Kadangkala seseorang yang mengetahui kitab dirinya tidak dapat memberikan kebutuhan khazanah orang lain yang datang kepada dirinya, sedangkan orang itu membutuhkan khazanah yang seharusnya mengalir melalui dirinya. Sebaliknya, seseorang dapat melakukan hal-hal buruk terhadap orang lain berdasarkan kitab dirinya. Hal demikian dapat terjadi bilamana seseorang salah dalam mensikapi kitab diri. Kitab diri, kitabullah Alquran dan semesta yang ada di sekitarnya harus disikapi dengan tepat. Dalam keadaan apapun, Alquran adalah kitabullah yang harus paling diutamakan bukan yang lain. Setiap amal yang dilakukan harus berlandaskan rasa kasih sayang, bukan sikap mementingkan diri sendiri walaupun dengan membaca kitab diri. Kitab diri berfungsi untuk menentukan sudut pandang masalah.

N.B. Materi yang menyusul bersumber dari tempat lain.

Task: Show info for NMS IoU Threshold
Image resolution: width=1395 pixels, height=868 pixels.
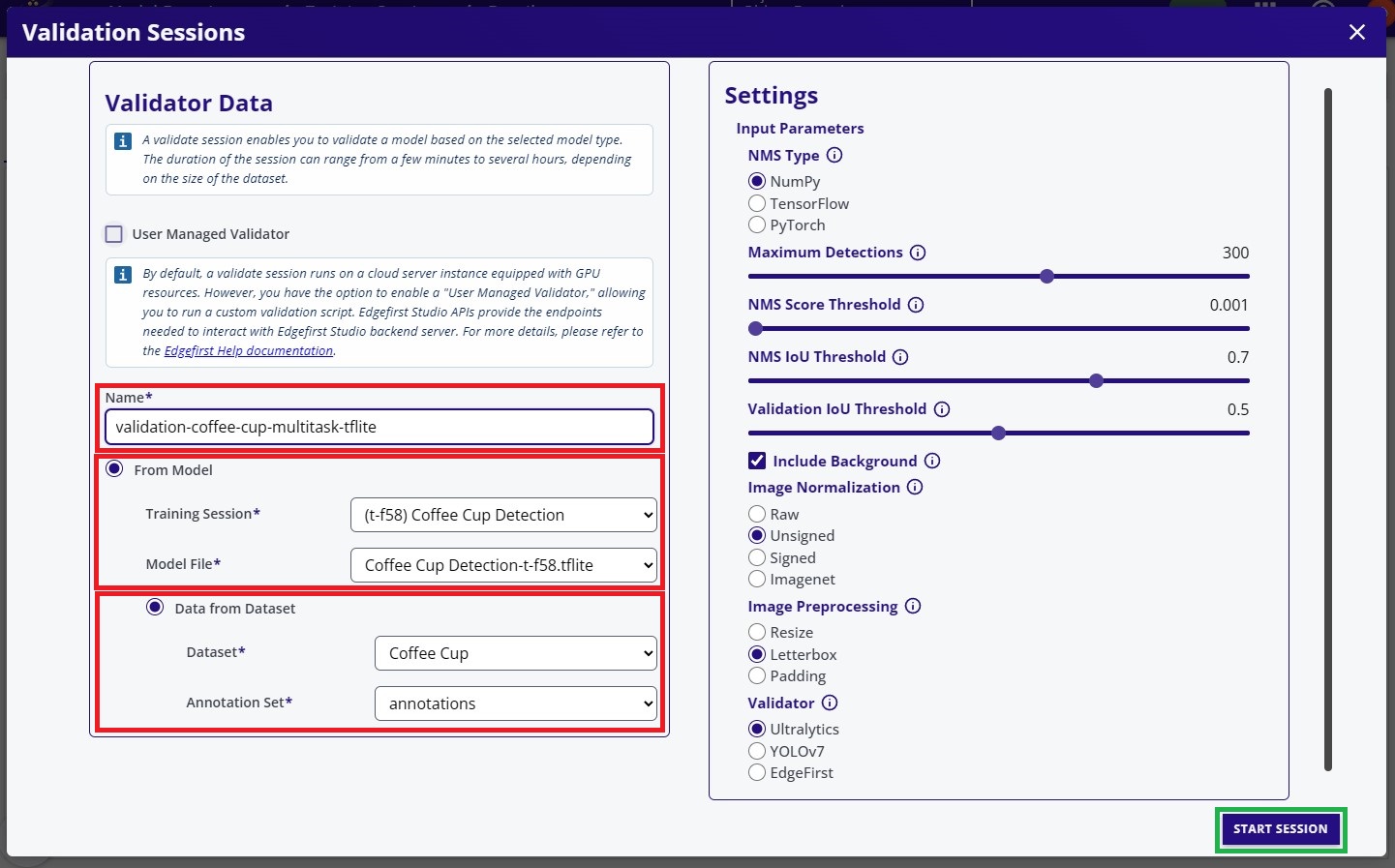Action: pos(900,357)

Sikap demikian sebenarnya tidak memperkenalkan hakikat secara utuh kepadanya. Fungsi dirinya tidak berjalan dengan sempurna. Pohon diri, kitab diri dan segala hal yang menjadi sumber kebenaran bagi seseorang harus disikapi dengan tepat dan halusnya dapat dirasakan. Seseorang tidak boleh mendekati pohon khuldi sebagai klaim terhadap urusan Allah bagi dirinya, dan diperintahkan untuk membaca kitab dirinya untuk hisab diri, bukan untuk klaim pohon dirinya. Melanggar hal demikian seringkali memunculkan sikap-sikap kufur di mata Allah.